I see the words "pure math" and "applied math" used a lot, and there seem to be some completely distinct meanings of the phrases:
- Formal math and informal math -- you can certainly approach things like summing divergent series completely formally (follow the link for proof!), and I'm sure you could in principle be hand-wavy with category theory. So this is really about the method with which you do mathematics, not the field itself. An example of where you see this is the distinction between analysis and calculus (well, a distinction -- sometimes calculus is defined specifically as having to do with differentials and integrals while analysis is a broader field).
- Abstract math and concrete math -- this really has multiple levels: category theory, abstract mathematics, mathematics, science, engineering, specific numerical calculation. The line is often drawn either before or after "mathematics".
- Theoretical and applied -- closely related to the previous point, differing by the purely social question of the purpose of the study.
- Everything else vs statistics -- I think this arises from a conflation between statistics and applied/concrete statistics. Statistics can really be a totally formal field of mathematics or even abstract mathematics, but I guess people often fail to draw the distinction (unlike, say, between "differential equations" and "applied differential equations in engineering").
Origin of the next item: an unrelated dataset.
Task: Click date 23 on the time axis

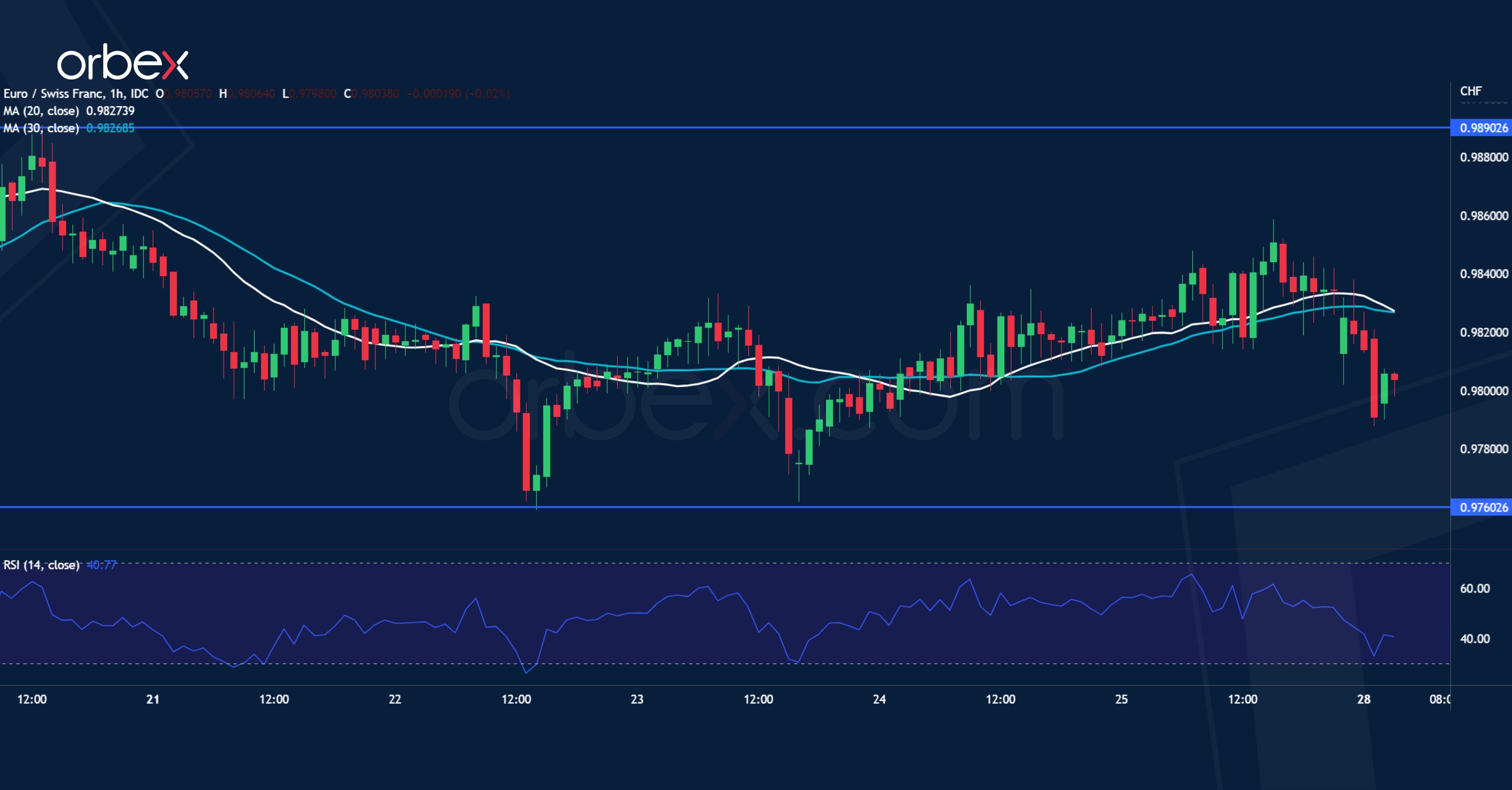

- Algebra vs everything else -- Perhaps a result of the fact that analysis and geometry often restrict to handling special concrete objects like the real and complex numbers.
I guess the reason these distinctions are often taken as synonymous is that they're quite correlated. As you get more abstract, you may feel a stronger obligation to be more formal to make sure you haven't missed out on some so-called pathological cases (although I think it's perfectly possible to develop intuition for such pathological situations, see e.g. my e^(-1/x) article, or the topology series). When working for an applied purpose, it may not be useful to be too formal, for practical constraints.
The correlation really lines up with the fundamental "purpose of mathematics". The point of having axiomatisations is that someone applying abstract ideas in concrete situations can just check if the axioms are satisfied -- and so you really must formally deduce things from them to make sure you're not making some assumptions specific to one concrete situation that you have in mind.
(Another example of such ambiguity is the distinction between "theoretical science" and "practical science". I've still not figured out if the latter refers to experimental science or applied science, and there isn't even any correlation between the ideas here.)